El partido se alargó hasta más allá de la hora y media con paraditas periódicas a beber agua. Unos tipos con mucha pinta de semi-profesionales nos ofrecieron echar un partidillo, a lo que Benja contestó “Somos cuatro sacos de mierda luchando por nuestra supervivencia”. Eso era un no. No estamos preparados para hacer el ridículo con desconocidos, eso lo dejamos para los fines de semana.
Pese a que al final Kukoc y yo conseguimos maquillar el resultado, las gafas fueron mínimo de bucear. La semana que viene la revancha. Espero estar en mejores condiciones. Pero voy a hacer un análisis de los que seremos habituales en estas pachanguitas:
Gabriele aka Simoncelli aka Andrea Meneghin:

Le faltan centímetros, como a todos. Sucio tapado, defensor pesado mientras no le salen ampollas como rodajas de chope en los pies. Mejoró mucho en el segundo partido con tiros que todavía no se cree que ha metido. El que mejor fondo tiene, cuando se traiga sus zapatillas de confianza de Nápoles puede ser un jugador temible, dentro de nuestro nivel brocista.
Benjamín aka Kaspars Kambala:

Excepcional en el bloqueo, buen reboteador e infalible con sus tiros a tabla. Difícil de defender por su condición de zurdo aunque muy sensible a mis sucias tácticas de trash-talking, es decir, decirle cosas antes de que tire. Su peso y su magma ardiente le hacen imposible de mover en el sitio donde él quiera estar. Kambala el de verdad, ahora es boxeador, como Benja. Demasiadas coincidencias.
Quique aka Toni Kukoc:

La mejor progresión. Buen tiro de media distancia, aunque flojo en la bandeja. Defendía con todo lo que podía (varios tapones), buen reboteador y empieza a aprovechar sus largos brazos. El que tiró del carro en el segundo enfrentamiento.
Rafa aka Dr.
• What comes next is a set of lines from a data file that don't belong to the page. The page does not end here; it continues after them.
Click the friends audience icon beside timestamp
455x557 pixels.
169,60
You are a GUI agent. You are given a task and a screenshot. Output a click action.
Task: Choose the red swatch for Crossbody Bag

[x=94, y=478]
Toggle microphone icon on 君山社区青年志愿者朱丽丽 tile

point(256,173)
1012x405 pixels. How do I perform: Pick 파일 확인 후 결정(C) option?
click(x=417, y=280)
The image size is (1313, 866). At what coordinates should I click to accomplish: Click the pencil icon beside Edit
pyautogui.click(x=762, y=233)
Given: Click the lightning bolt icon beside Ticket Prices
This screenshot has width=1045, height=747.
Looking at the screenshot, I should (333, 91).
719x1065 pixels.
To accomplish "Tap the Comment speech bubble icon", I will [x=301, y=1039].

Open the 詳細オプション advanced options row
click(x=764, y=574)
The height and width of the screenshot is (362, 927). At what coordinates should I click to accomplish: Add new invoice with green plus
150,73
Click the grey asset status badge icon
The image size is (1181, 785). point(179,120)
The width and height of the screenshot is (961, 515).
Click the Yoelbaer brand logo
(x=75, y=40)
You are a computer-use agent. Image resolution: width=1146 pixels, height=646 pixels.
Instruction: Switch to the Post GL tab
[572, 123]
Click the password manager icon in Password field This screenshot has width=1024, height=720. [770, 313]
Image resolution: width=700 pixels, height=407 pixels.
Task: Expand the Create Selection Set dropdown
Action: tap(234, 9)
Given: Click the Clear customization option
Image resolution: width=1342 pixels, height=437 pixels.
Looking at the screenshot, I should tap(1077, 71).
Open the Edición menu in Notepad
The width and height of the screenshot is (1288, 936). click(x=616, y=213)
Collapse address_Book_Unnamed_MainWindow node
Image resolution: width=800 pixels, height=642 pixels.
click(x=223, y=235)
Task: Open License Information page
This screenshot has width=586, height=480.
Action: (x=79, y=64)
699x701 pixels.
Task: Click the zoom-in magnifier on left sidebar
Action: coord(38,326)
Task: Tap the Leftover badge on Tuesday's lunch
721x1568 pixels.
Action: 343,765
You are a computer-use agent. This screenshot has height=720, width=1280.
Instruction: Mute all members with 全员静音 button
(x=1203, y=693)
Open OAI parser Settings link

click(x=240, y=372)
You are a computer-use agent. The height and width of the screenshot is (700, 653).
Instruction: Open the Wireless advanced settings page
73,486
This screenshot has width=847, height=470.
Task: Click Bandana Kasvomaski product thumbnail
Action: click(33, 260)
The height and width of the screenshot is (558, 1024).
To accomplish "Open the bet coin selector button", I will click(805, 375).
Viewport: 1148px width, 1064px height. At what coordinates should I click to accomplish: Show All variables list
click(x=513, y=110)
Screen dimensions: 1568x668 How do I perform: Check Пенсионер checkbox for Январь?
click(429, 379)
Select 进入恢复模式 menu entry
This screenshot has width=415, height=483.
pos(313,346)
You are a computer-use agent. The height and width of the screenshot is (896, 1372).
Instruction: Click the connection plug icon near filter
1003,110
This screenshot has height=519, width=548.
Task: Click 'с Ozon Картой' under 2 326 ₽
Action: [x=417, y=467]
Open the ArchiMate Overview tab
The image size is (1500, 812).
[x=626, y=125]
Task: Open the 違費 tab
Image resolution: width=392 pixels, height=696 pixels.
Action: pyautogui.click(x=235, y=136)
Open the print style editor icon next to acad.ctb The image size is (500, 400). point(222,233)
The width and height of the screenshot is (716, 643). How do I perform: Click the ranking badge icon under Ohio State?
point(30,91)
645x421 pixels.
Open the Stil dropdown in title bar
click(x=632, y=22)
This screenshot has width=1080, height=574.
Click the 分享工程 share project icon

R:

Por supuesto ya que escribo esto me cojo el mejor alias. Físicamente mal, se me ha olvidado botar con la izquierda. Durante mi bache físico del principio del partido tengo menos reflejos que Ricardo Rocha. Robó bastantes balones pero más por fallo del contrario. Cuando bajaron la intensidad en el segundo partido empecé a meter tiros en suspensión y bandejas poderosas. Claro que cuando menos defendían. Bicicletas ni hablamos y botar con la izquierda mal. Me falta rodaje pero puedo dar más de mí, eso está muy claro. El tiro de larga distancia se resume en que 6 metros se me hacen como diez.
Con esto, todo el que quiera jugar que se ponga en contacto con alguno de los mencionados. Entre semana con muchas ganas y poca clase entretendremos a los espectadores que se dignen a venir. ¡Ah! Por cierto, no tenemos cheer leader, así que almidonad vuestras falditas.

Os vamos a poner las gafas de soldar en cuanto mi hombre de confianza en el perímetro (Simoncelli) apañe unas zapas serias, que eso on era una ampolla era casi un frisbee.